Monday, October 4, 2010

Expanding Banking in India through new automated teller machines

Source: http://online.wsj.com/article_email/SB10001424052748703700904575391460677186520-lMyQjAxMTAwMDIwNjEyNDYyWj.html


A new automated teller machine aims to expand personal banking in rural India, where high temperatures, power outages and identity theft make for particularly challenging terrain.

Vortex Engineering is giving rural Indians the gift of banking. The southern India-based company has designed the "Gramateller" automated teller machine, which can run on solar power and dispense heavily used bills. WSJ's Linda Blake reports.

Vortex Engineering Ltd., an Asian Innovation Awards finalist, designed its Gramateller ATM with a backup battery system, solar power panels, a 50-degree-centigrade operating range and a fingerprint identification system—all factors that make it a viable ATM in developing areas, said Vortex founder Lakshminarayan Kannan.

Mr. Kannan, 42 years old, has spent the last two decades working with companies and NGOs on rural-development technologies, such as a special suspension system to transport fragile medical equipment for mobile health care in Karnataka. He founded Vortex in 2001 and set the company to work on various projects, including one designed to more efficiently convert cotton into yarn.

In 2004, he was approached by a group of researchers from the Indian Institutes of Technology who were looking for ways to improve financial access in rural India. The team's aim, Mr. Kannan said, directly overlapped with his own.

"Whatever we were to produce had to be a person-independent, technology-driven channel," he said. "To be dependent on infrastructure would be too expensive."

An ATM fit the bill. Fewer than 25% of India's 45,000 ATMs are located in rural and semi-urban areas, where 70% of the country's 1.1 billion people reside, according to Vortex research. As many as 65% of Indians don't have bank accounts, severely hindering their chances of saving, according to the Confederation of Indian Industry, an association of Indian business leaders.

A team of Vortex engineers worked with the IIT researchers to design an ATM that not only would operate in rural India, but also would inspire trust in the machines among local villagers who may have never even seen a computer before.

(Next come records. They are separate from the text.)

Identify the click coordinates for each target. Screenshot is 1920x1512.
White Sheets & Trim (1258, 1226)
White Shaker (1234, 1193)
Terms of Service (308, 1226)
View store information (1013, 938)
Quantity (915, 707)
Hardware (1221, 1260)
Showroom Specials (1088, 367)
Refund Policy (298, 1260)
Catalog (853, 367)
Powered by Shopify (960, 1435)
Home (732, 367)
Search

This meant including a biometric method of identification—instead of entering a PIN, the user presses his or her thumb on a glass fingerprint reader—as well as the ability to immediately switch to a four-hour backup battery during voltage fluctuations and power failures.

Even assuring villagers the money is authentic was a concern. Vortex, based in Chennai, designed its machine to process soiled notes that "feel real" to rural dwellers who aren't accustomed to—and often are suspicious of—the clean, crisp bills that come out of other ATMs.

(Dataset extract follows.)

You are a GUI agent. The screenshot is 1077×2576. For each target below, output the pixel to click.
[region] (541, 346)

The ATMs use customer fingerprints as an authentication measure. Vortex says it hopes to put the low-cost machines in every village in India.

"New currency is loaded, and in rural areas, used, old currency is also loaded," Mr. Kannan said. "Often bills have small nicks, cuts and holes, which our ATM is tolerant to."

An unexpected benefit of the ATMs is that they encourage customers to save more money, something that didn't become clear until pilot tests near Chennai.

"If people have in their close vicinity a source of money whenever they need, and they know it's assured, then they actually tend to take less money than they are entitled to, and they save the rest," Mr. Kannan said.

Vortex has invested $6 million in its Gramateller ATM since 2004, producing nearly 200 machines to date. Mr. Kannan said 25 to 30 banks in rural areas currently operate between one and five ATMs each. Among them is State Bank of India, the largest state-owned financial services company in India.

The bank is deploying 1,000 ATMs in rural areas, 545 of which will be supplied by Vortex Engineering, said Amiya Deka, deputy general manager of SBI's ATM division.

He cited the Gramateller's low cost, low power consumption, wide temperature range of operation, solar power generation, biometric authentication and "simple design" as factors in its selection.

Vortex's end goal is to have one ATM in each village in India. That's 650,000 ATMs, Mr. Kannan said, and even that won't be enough to put India on par with other countries.

"The U.S. and Europe have one ATM per 1,000 people. By the same yardstick, India needs one million ATMs," he said.

But for now, Vortex has set its sights on the sector of India where it believes financial access can have the most impact.

"Since we are a start-up and we have limited resources, we want to focus on rural India," Mr. Kannan said. "We thought: Let us be creative. Let us be pioneers."